– Что же делать, Яков Семёнович? Неужто, никакой надежды? Ведь, я этого сатрапа даже не ранил!
Петровский, сообразив, что наступил подходящий момент, нагнулся поближе и прошептал:
– Есть люди, заинтересованные в вашем освобождении!
В глазах «подзащитного» загорелась яростная надежда.
– Побег! – ещё тише прошептал искуситель.
Воронин воодушевился:
– А как? Подкоп рыть?! Как в романе сочинителя Александра Дюма «Граф Монте-Кристо»?
– Как, как… Каком кверху! Вас завернут в парусину, привяжут к ногам ядро и бросят в море.
– Но я плавать не умею!
– Я пошутил. Короче: вас выдернут отсюда, но не задаром. Ву компренэ?
– Да я… отслужу! – задохнулся от радости Воронин, – Всё, что угодно!

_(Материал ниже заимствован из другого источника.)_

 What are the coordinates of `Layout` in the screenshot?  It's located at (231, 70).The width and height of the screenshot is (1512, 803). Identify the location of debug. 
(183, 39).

– В самом деле? А убить, на кого укажут, сможете?
– Это кого это?
– Кого укажут. Ну, скажем, Шабалина.
Шабалин являлся лидером народовольческого кружка, в который входил и Воронин. Подобраться к нему было очень сложно: осторожен был до чрезвычайности, конспирировался постоянно. В квартиру к себе впускал только лично ему знакомых людей. Однажды жандармы попытались его арестовать, но Шабалин открыл ураганный огонь из двух револьверов, убил двоих и ещё двоих ранил, а потом ушёл через потайной ход. Лишь четыре дня назад его снова нашли. Но не жандармы, а сыщики службы «Л».
– Э-э… Смогу!
– Тогда слушайте: вас снабдят видом, фальшивым, конечно. Жить будете бесплатно на безопасной квартире. Вам будут платить жалованье.
– Жалованье?!
– Да-с. Но за это вы должны быть готовым к акции в любую минуту. Если же, паче чаяния, вы попытаетесь увильнуть, сбежать в другой город или за границу, то ваши бывшие товарищи будут извещены о вашем двурушничестве. И тогда, сами понимаете, спастись уже не удастся.
Петровский закурил и продолжил.
– Короче, будете секретным агентом.
– Это, чьим же?
– Чьим надо. Не надо лишних вопросов. Я обеспечу вам полную поддержку, если вас поймают: лучший адвокат, побег с каторги, документы.
– Где расписаться? – деловито спросил Воронин.
– А нигде! Мы заключили устное джентльменское соглашение. Засим, разрешите откланяться.
Петровский встал.
– До свидания на воле!
– До свидания, Яков Семёнович!
Вызволить Воронина из темницы оказалось до смешного просто: дали денег начальнику караула. Много. И тёмной ночью он вывел трясущегося от счастья Воронина к воротам крепости, где ждал замаскированный под извозчика Петровский. Воронин его не узнал.
– Отвези-ка, меня, братец, в кабак какой-нибудь!
Сани тронулись. Седок громко запел:
– Бежал из тюрьмы тёмной ночью. В тюрьме он за правду страдал!
– Потише, любезный, – посоветовал Петровский.
– Чего-о? Это ты мне?! – окрысился Воронин.
– Тебе, тебе! Потише, говорю, спалиться можем.
Тут Воронин узнал своего благодетеля-спасителя.
– Ой! Яков Семёнович!
Они приехали в извозчицкий трактир. Воронин спросил полштофа водки и ветчины с хреном, хотя день был постный. Петровский ограничился чаем и бубликами.
– Что дальше, Яков Семёнович? – поинтересовался захмелевший Воронин через полчаса.
– Дальше… Отвезу вас на квартиру, а утром пойдёте на дело.
– Прямо так, сразу?! – поразился секретный агент.
– Да-с. Зачем оттягивать?
– А… оружие?
– Утром получите.
Похмелившийся и умытый Воронин сидел на кровати и внимательно слушал инструктаж. Петровский говорил раздельно и внятно, для пущей убедительности перейдя на «Ты»:
– Постучишься, назовёшься. Скажешь, что бежал из крепости, и тебе нужно пересидеть два-три дня. Он тебя впустит. За чаем незаметно подсыплешь ему в стакан вот этот порошок. Это опиум. Когда объект уснёт, зайдёшь сбоку и выстрелишь в голову, в упор. Ну, как будто он самоубился! Затем положишь на стол вот это, – в руку Воронина легла четвертушка бумаги с написанной на ней предсмертной запиской:
«Умираю, потому что разочаровался в светлой идее коммунизма. Он никогда не наступит, ибо нельзя достичь гармонии в обществе методами терроризма и насилия. И. В. Шабалин»
Записка была написана почерком Шабалина. Имелся в службе «Л» и такой специалист.
– Вот это тоже положишь, – Петровский протянул открытку с Немезидой.